**Recorded information**
++++++
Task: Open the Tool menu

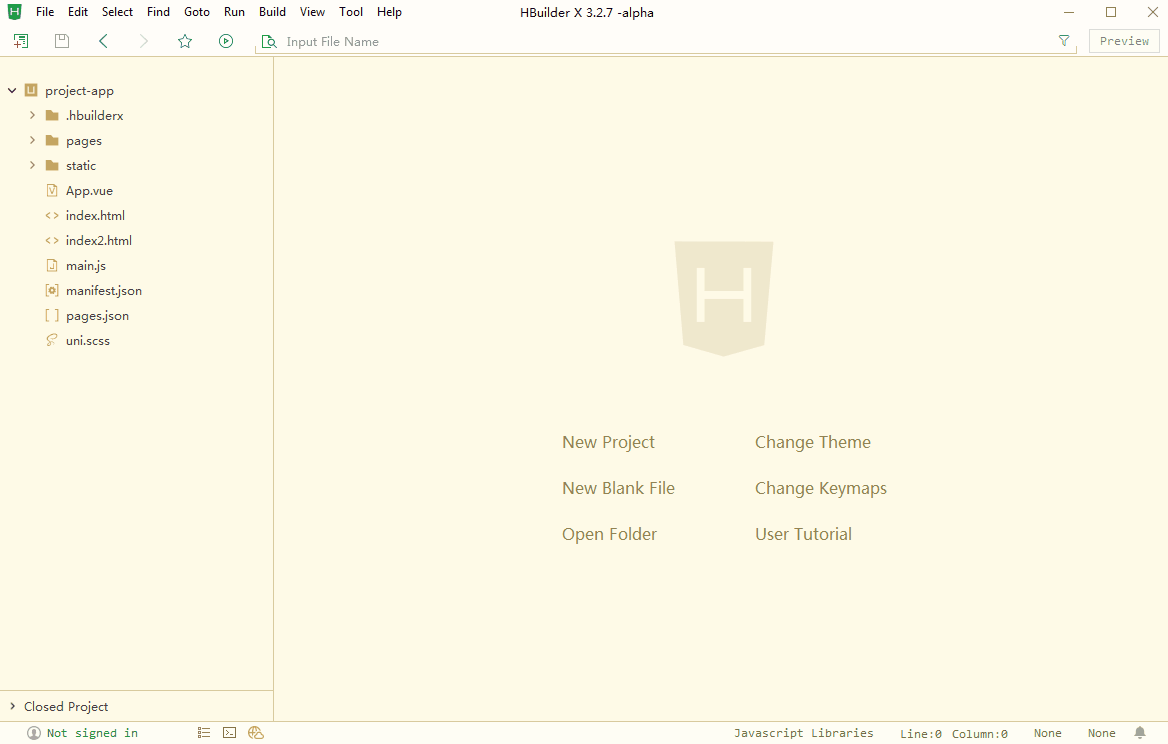Action: coord(351,12)
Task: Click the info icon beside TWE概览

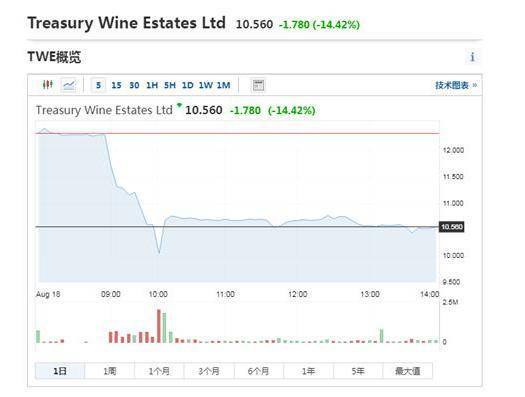Action: [x=472, y=57]
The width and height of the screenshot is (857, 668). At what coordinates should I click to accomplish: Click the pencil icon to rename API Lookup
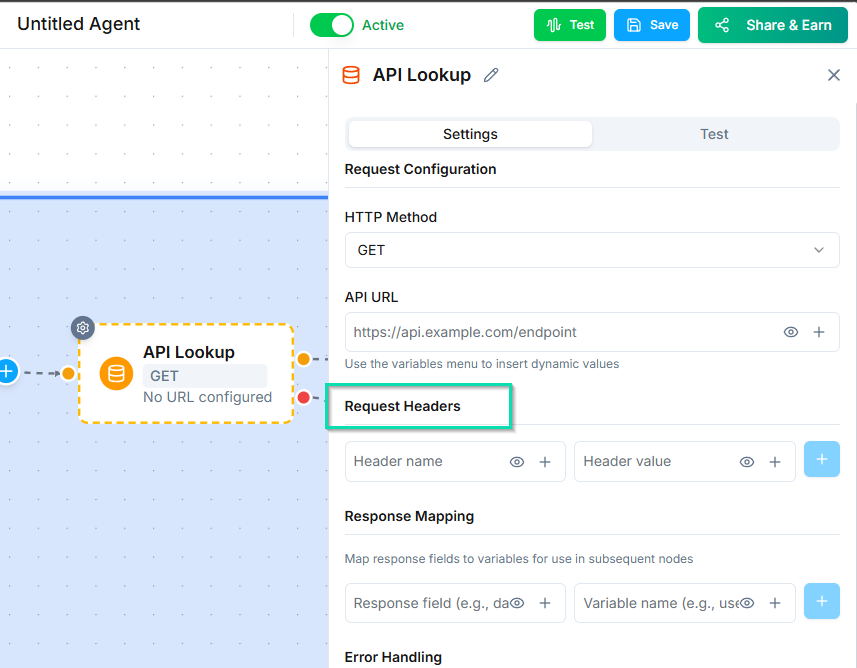(x=490, y=75)
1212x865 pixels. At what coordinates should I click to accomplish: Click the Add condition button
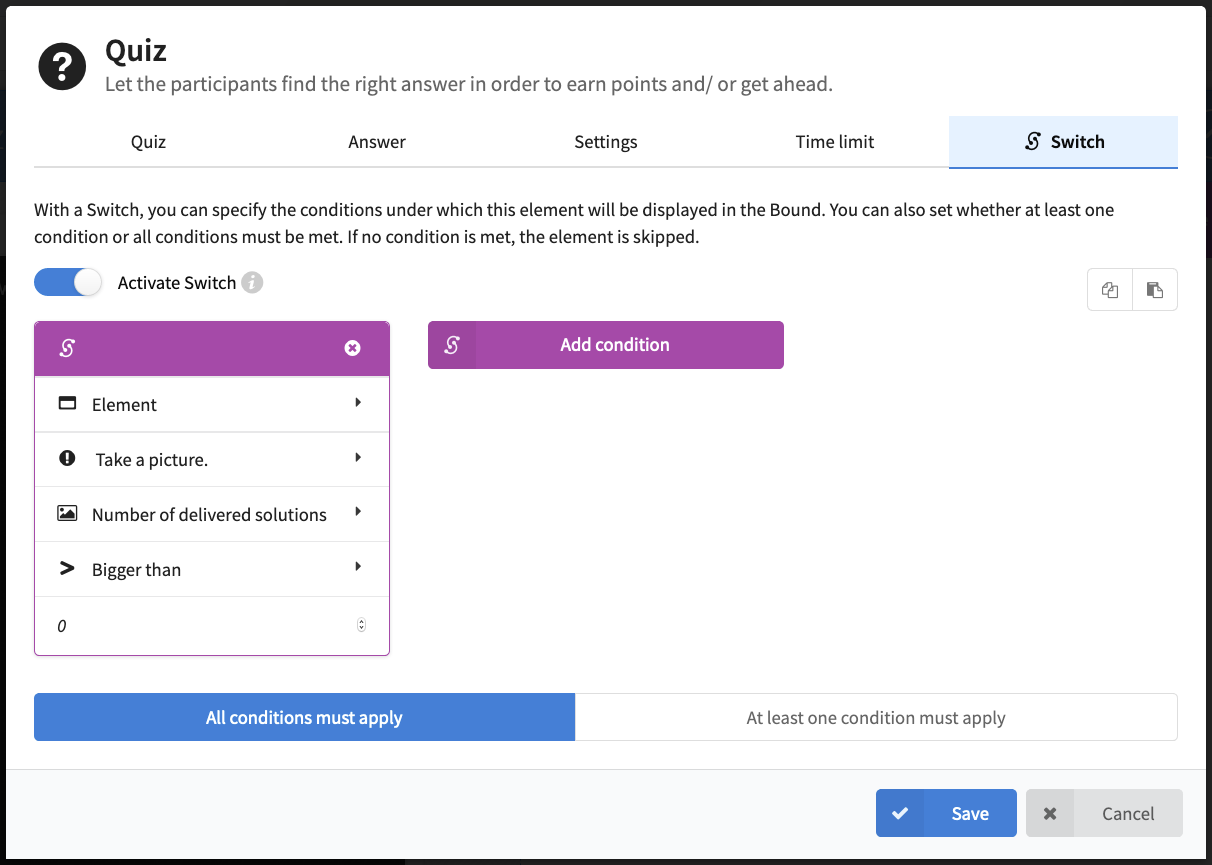pyautogui.click(x=615, y=345)
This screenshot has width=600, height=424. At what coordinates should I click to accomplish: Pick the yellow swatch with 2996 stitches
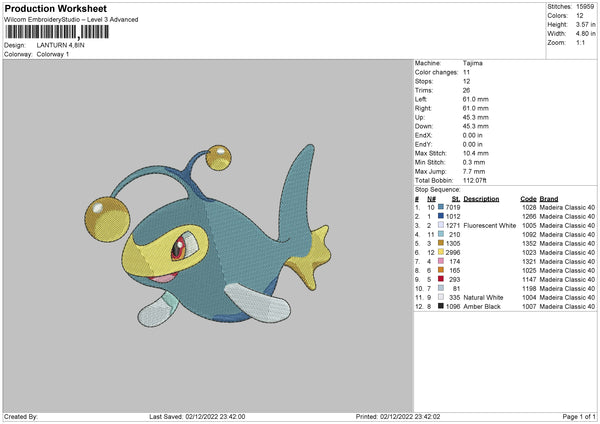pyautogui.click(x=441, y=253)
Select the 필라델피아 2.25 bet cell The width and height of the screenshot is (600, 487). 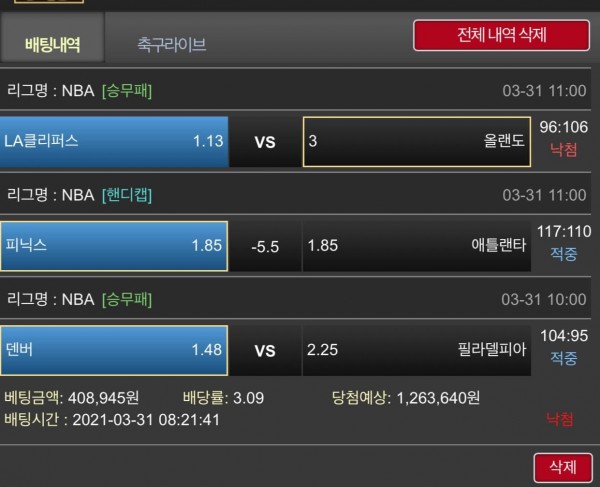point(417,350)
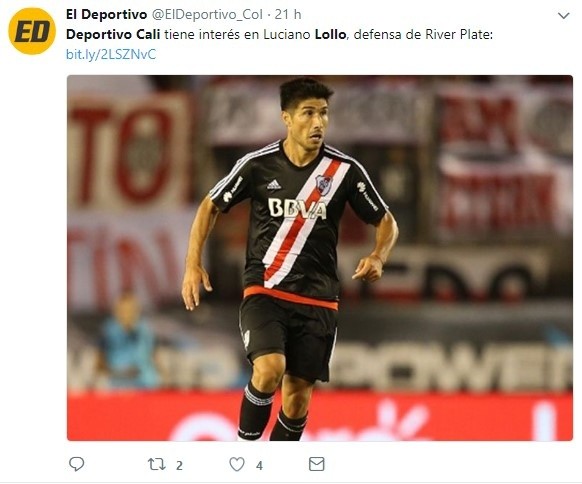Screen dimensions: 582x484
Task: Share tweet via envelope message icon
Action: [317, 464]
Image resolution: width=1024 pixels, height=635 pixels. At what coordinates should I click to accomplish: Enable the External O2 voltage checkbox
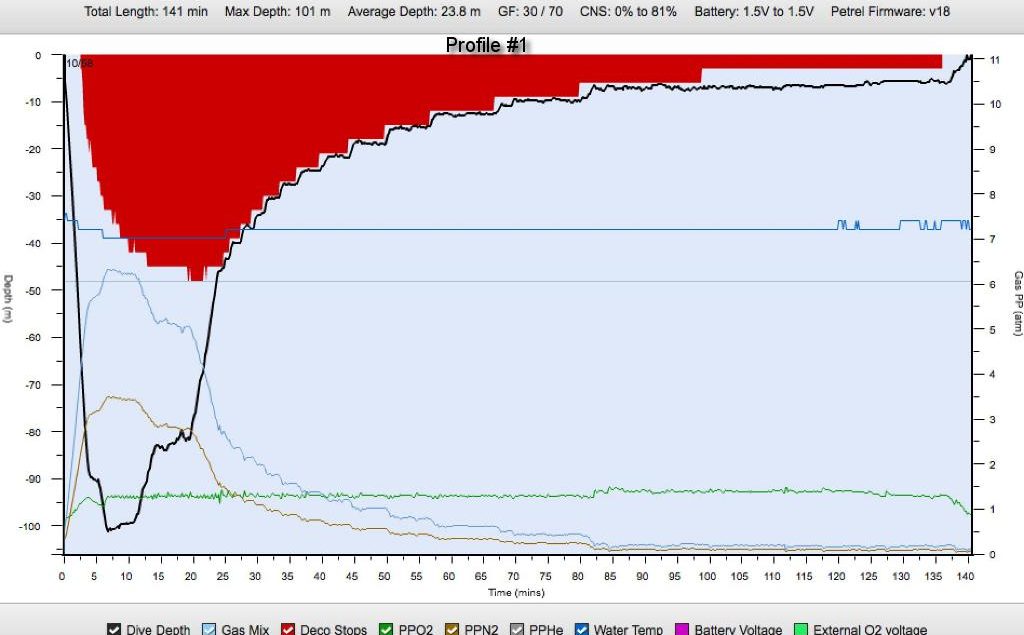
++++++
**Set task**
Give every line from the start of the entries through the line containing "pyautogui.click(x=441, y=253)", inclusive, as a JSON list of strings with one string per line, leaving out blank lines. Omit the pictures from the answer.

**Answer in full**
[
  "Task: Open the Tool menu",
  "Action: coord(351,12)",
  "Task: Click the info icon beside TWE概览",
  "Action: [x=472, y=57]",
  "The width and height of the screenshot is (857, 668). At what coordinates should I click to accomplish: Click the pencil icon to rename API Lookup",
  "(x=490, y=75)",
  "1212x865 pixels. At what coordinates should I click to accomplish: Click the Add condition button",
  "pyautogui.click(x=615, y=345)",
  "This screenshot has width=600, height=424. At what coordinates should I click to accomplish: Pick the yellow swatch with 2996 stitches",
  "pyautogui.click(x=441, y=253)"
]